On Friday of the second week, he received a reply from Jenna. The timing was good. Breakdown was imminent. He’d stopped clicking daily on the website and had ripped the calendar off the wall. “My mind is made of rapids!” he yelled at the April lake, a blue mirror nested in the middle of mountain jags. “Rapids! Raft me!” Shady had, more than once, walked him around the block using the low, firm tone of voice she had tucked away from her previous dog-training career. How he longed to just see if the house was still there, bringing a camera this time so he could memorize the visual differences or maybe bringing someone else from town who could further corroborate, maybe just having a picnic lunch outside, on the sidewalk, even across the street, maybe just looking into house prices next door, had the house up the street shown a For Sale sign? when the card arrived in the mail at the station. He immediately recognized the handwriting, and the size and color of the envelope, a neat little cream-colored rectangle, similar in style to a card set his Jenny had owned. It was midday, at work, and he sat at his desk and stared at the envelope for some time before opening it. 
        Before the fire, before anything had gotten bad with Jenny, and with them, when he was doing well at his job, and she was starting at the restaurant, and seemed less lost than when they’d met, she had come home with a newly bought series of cards.

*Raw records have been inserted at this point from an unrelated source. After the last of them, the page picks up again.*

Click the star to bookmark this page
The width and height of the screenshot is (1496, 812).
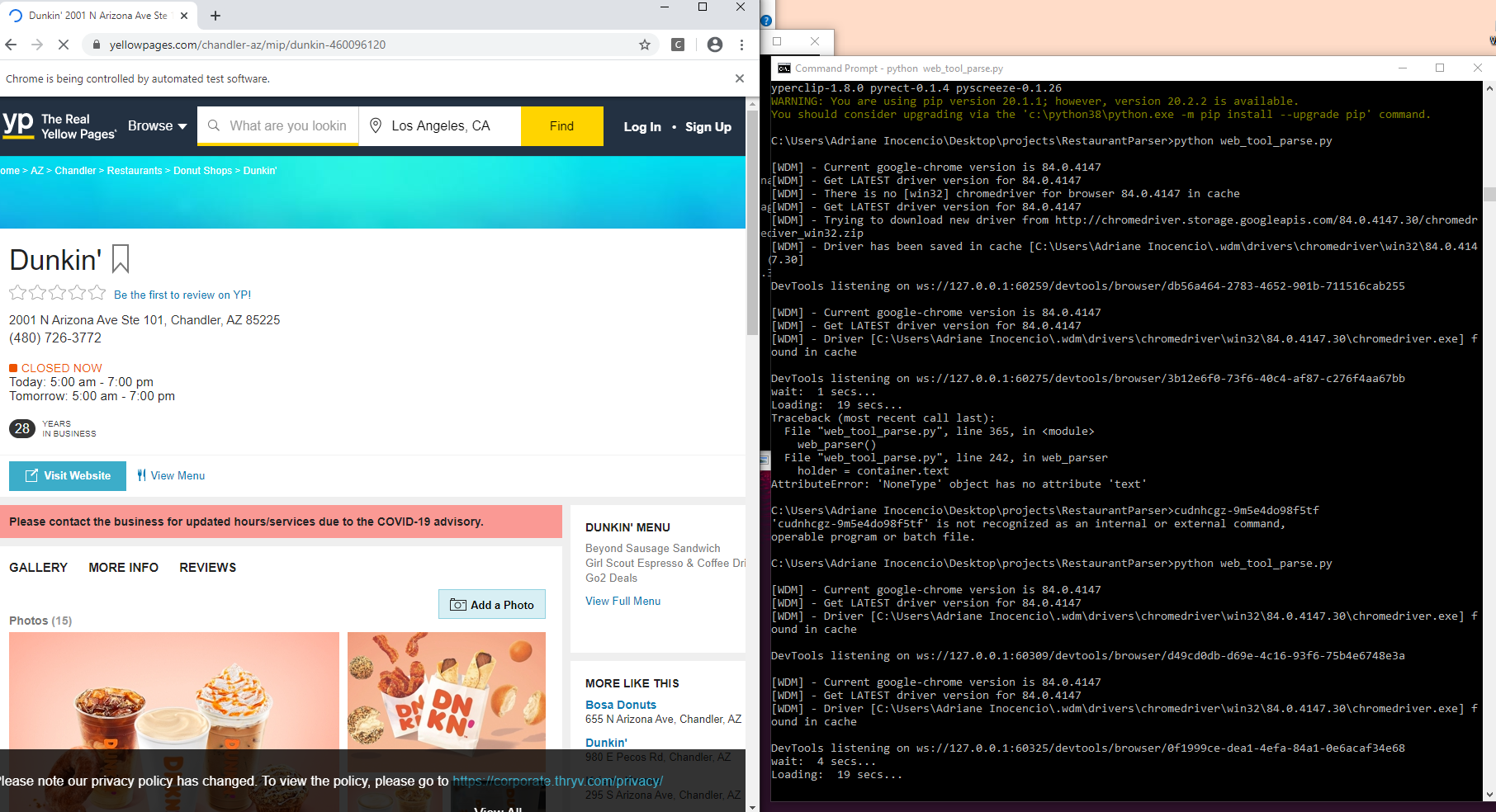[645, 45]
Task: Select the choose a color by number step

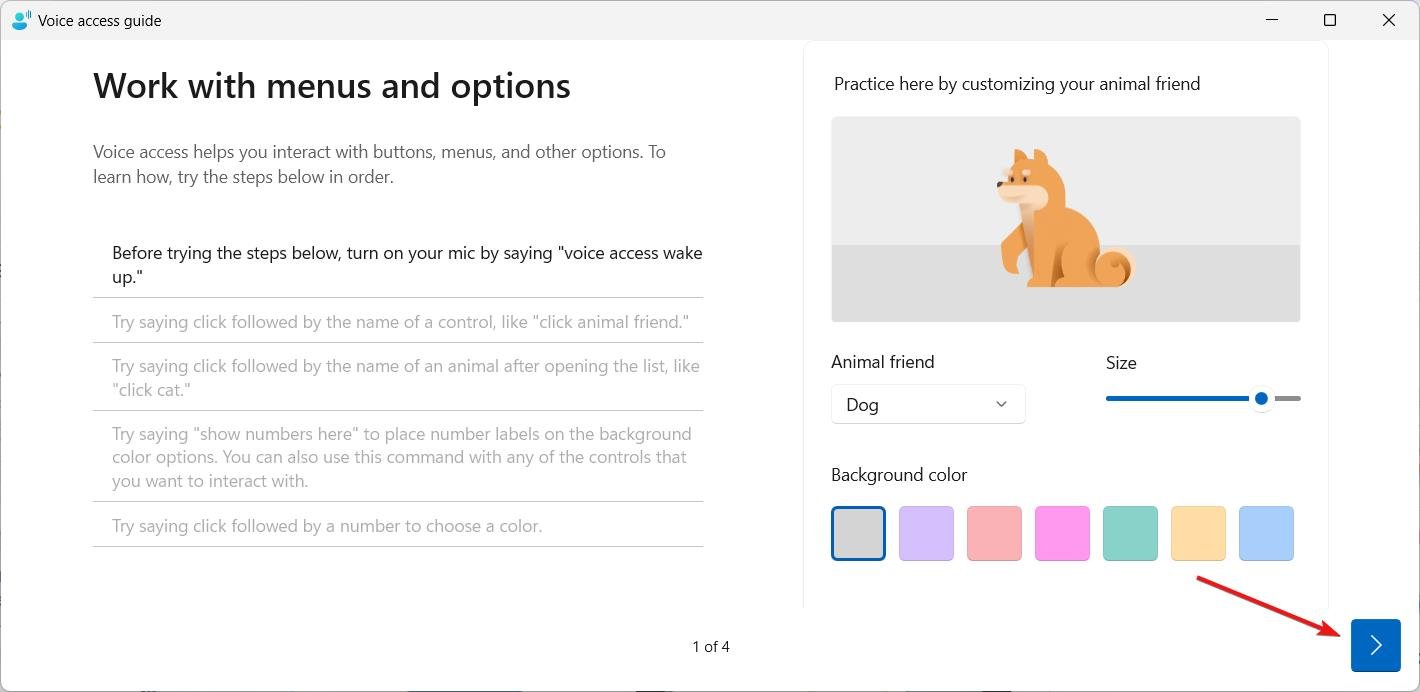Action: click(x=398, y=525)
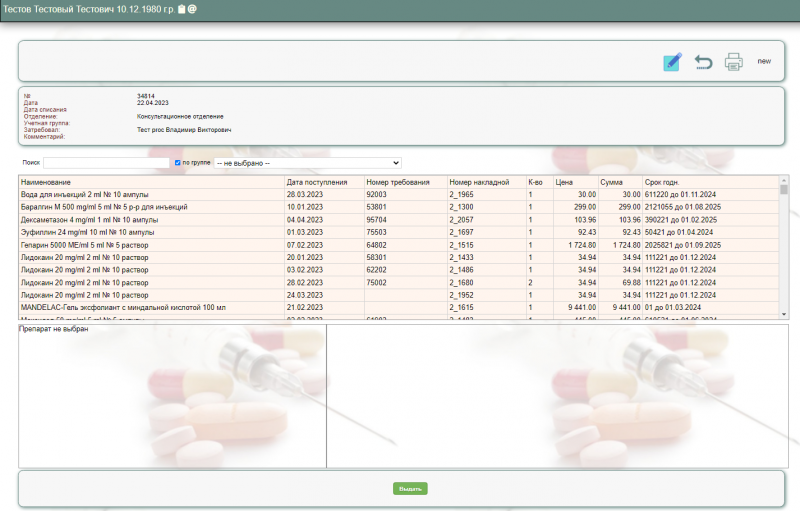This screenshot has width=800, height=511.
Task: Click the table's vertical scrollbar
Action: pos(784,250)
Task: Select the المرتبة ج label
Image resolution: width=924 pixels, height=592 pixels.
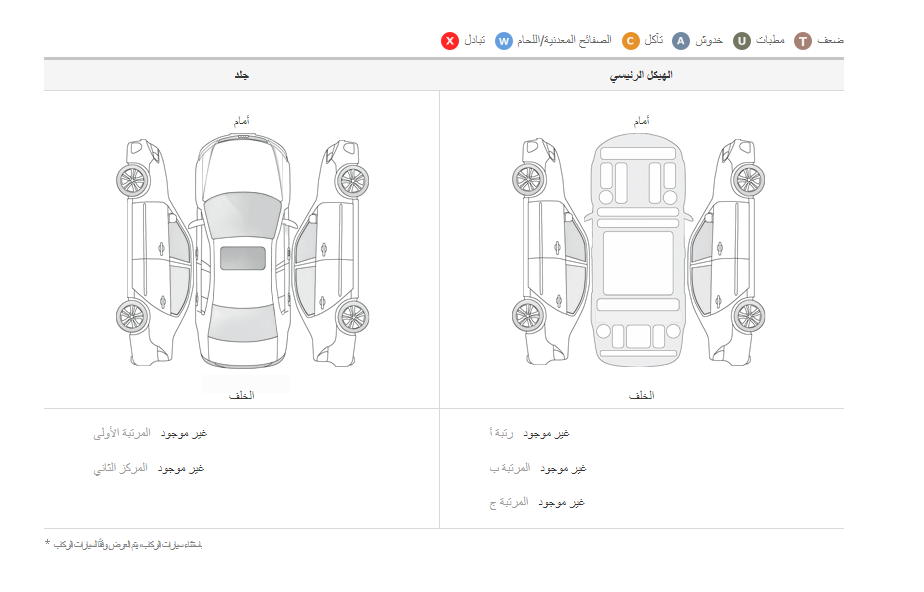Action: click(x=509, y=502)
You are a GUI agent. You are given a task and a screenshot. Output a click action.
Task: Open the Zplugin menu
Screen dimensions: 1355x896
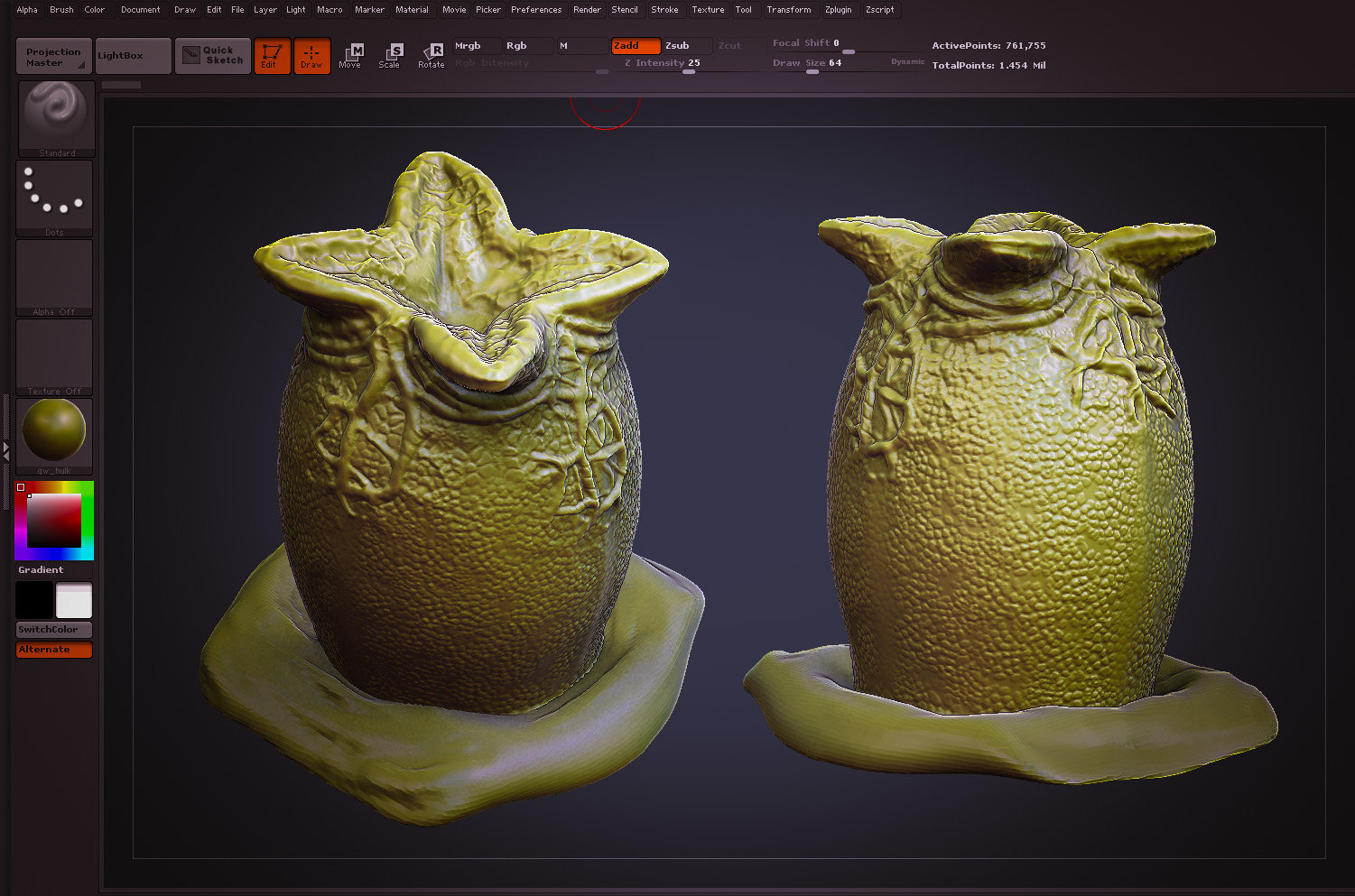(x=838, y=10)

It was a twelve set of ink-and-watercolor illustrations of vegetables from the same stationery store he’d gone to for the daisy card. “Look!” she had said, hanging up her coat, walking over to him. “Aren’t they pretty?” The artist had rendered carefully drawn carrots and bell peppers and cabbages, with ink outlines and watercolor splashes inside, and Jenny had shown him every picture and then delightedly put them away on a shelf, but something about the purchase had bothered Jim, more than a person might usually be bothered by cards. 
        “Why those?” he had asked, as casually as he could.
        “What do you mean?” she said. “Aren’t they so nice?” She was at the counter, beginning to chop up the three-dimensional versions of the same things she’d just shown him in pictures: a cabbage, three tomatoes, an eggplant. 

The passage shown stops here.